RECORDS TO PROCESS =>
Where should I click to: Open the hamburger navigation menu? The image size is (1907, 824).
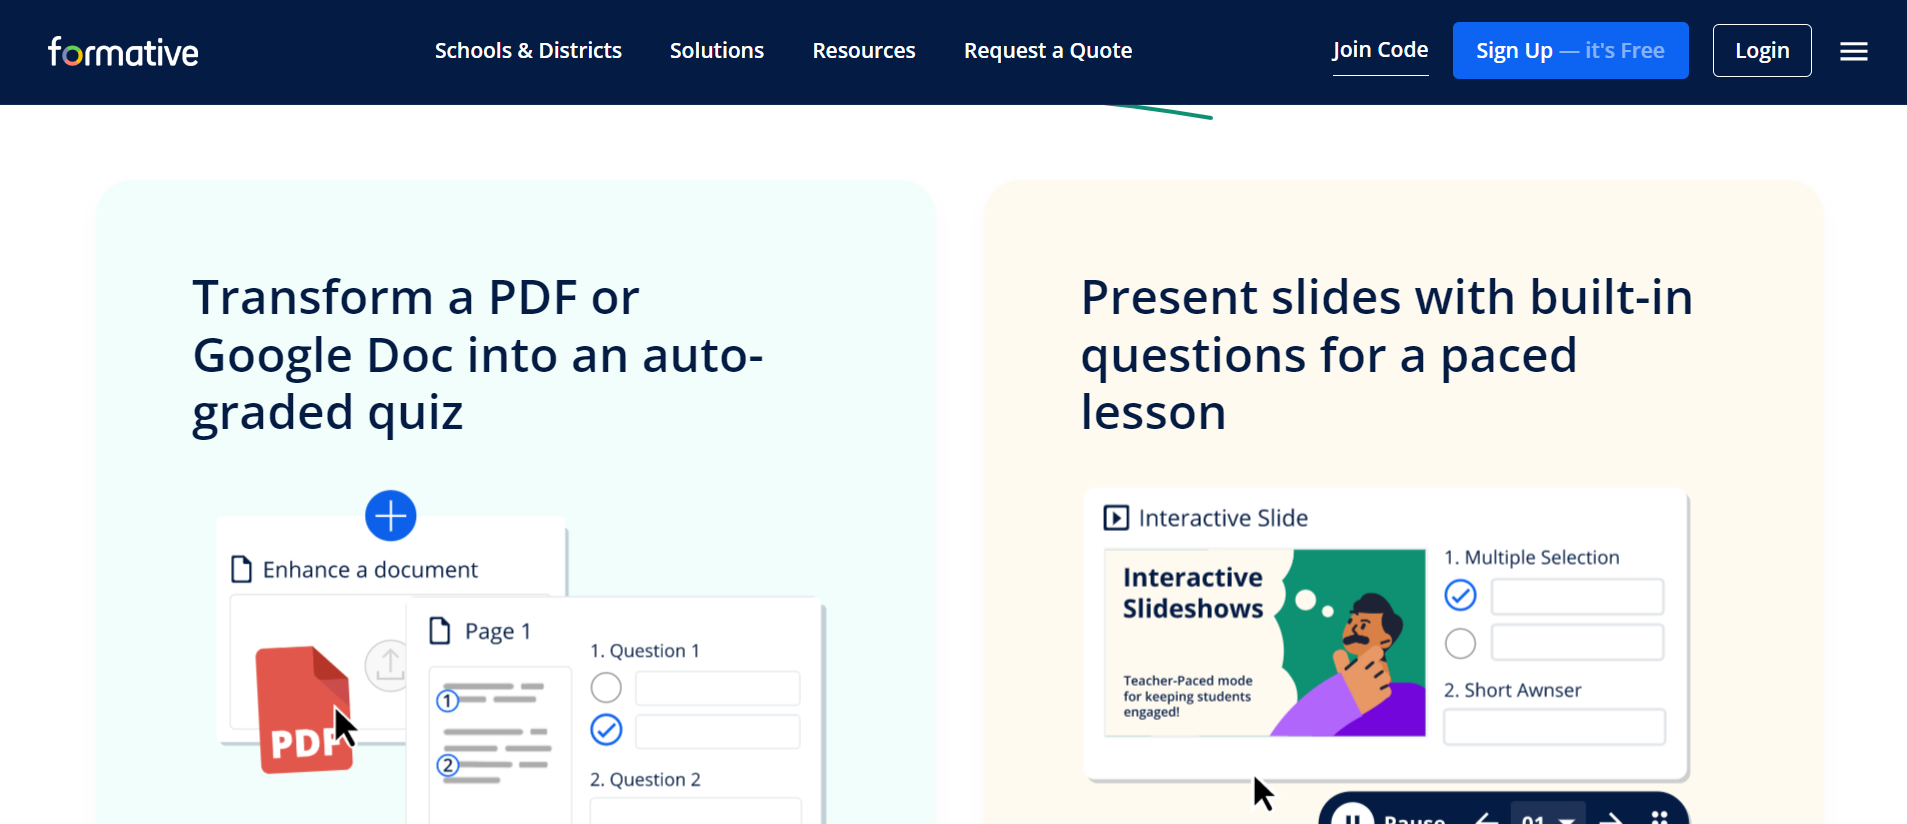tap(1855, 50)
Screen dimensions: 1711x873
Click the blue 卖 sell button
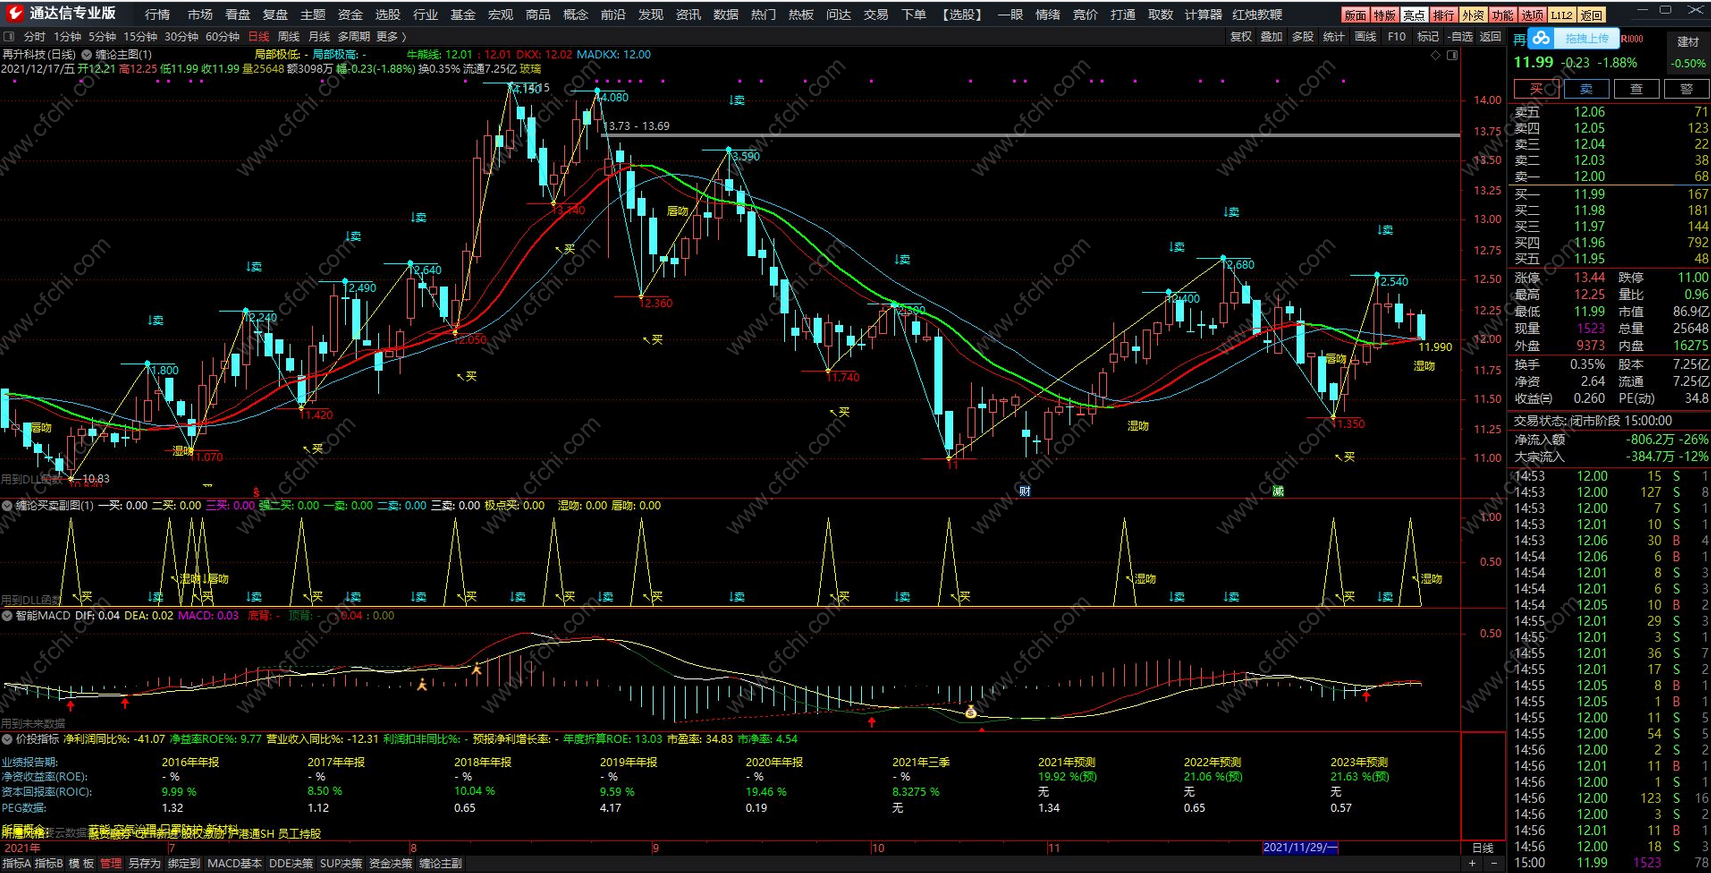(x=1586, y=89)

---

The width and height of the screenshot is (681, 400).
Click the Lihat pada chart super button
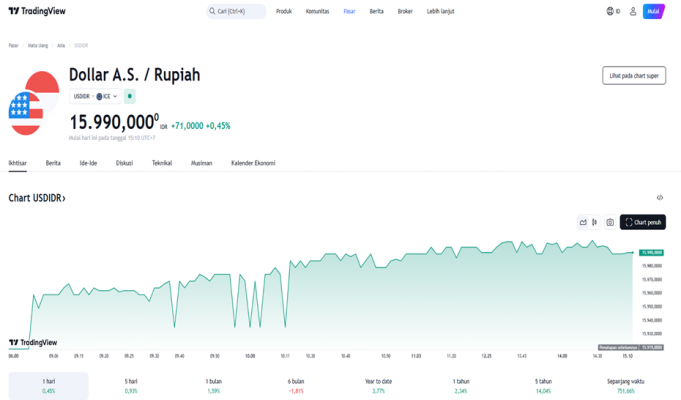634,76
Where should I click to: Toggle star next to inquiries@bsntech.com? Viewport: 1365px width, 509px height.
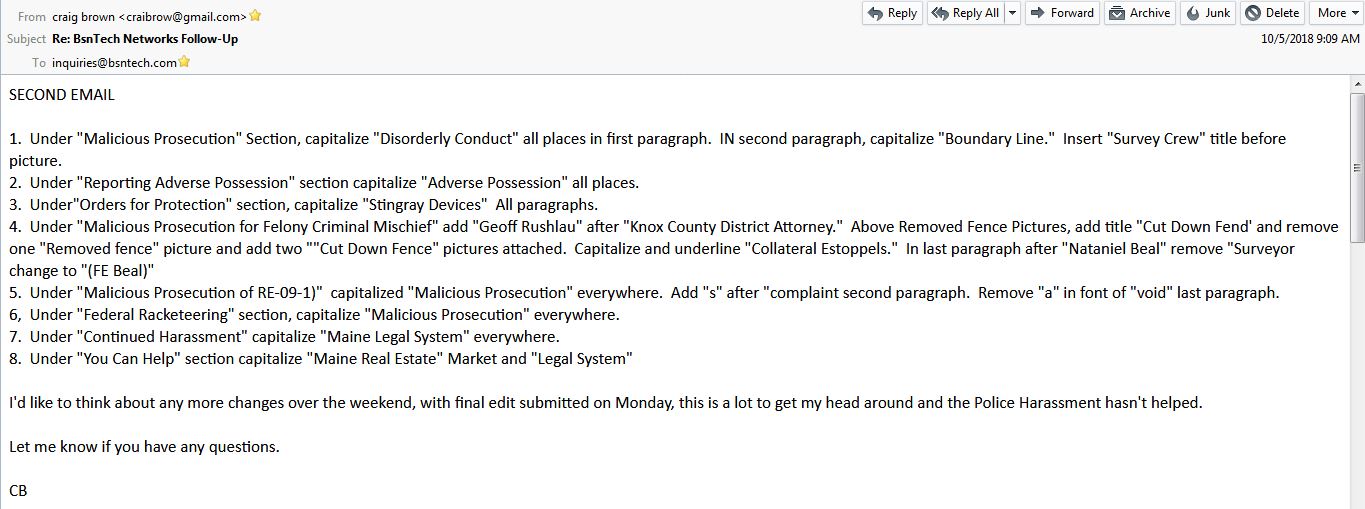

WORK REQUEST => Bring together all lines of the entries above in which the string "width" occurs.

TASK SOLUTION =>
The width and height of the screenshot is (681, 400).
Where should I click to: Toggle star next to inquiries@bsntech.com? Viewport: 1365px width, 509px height.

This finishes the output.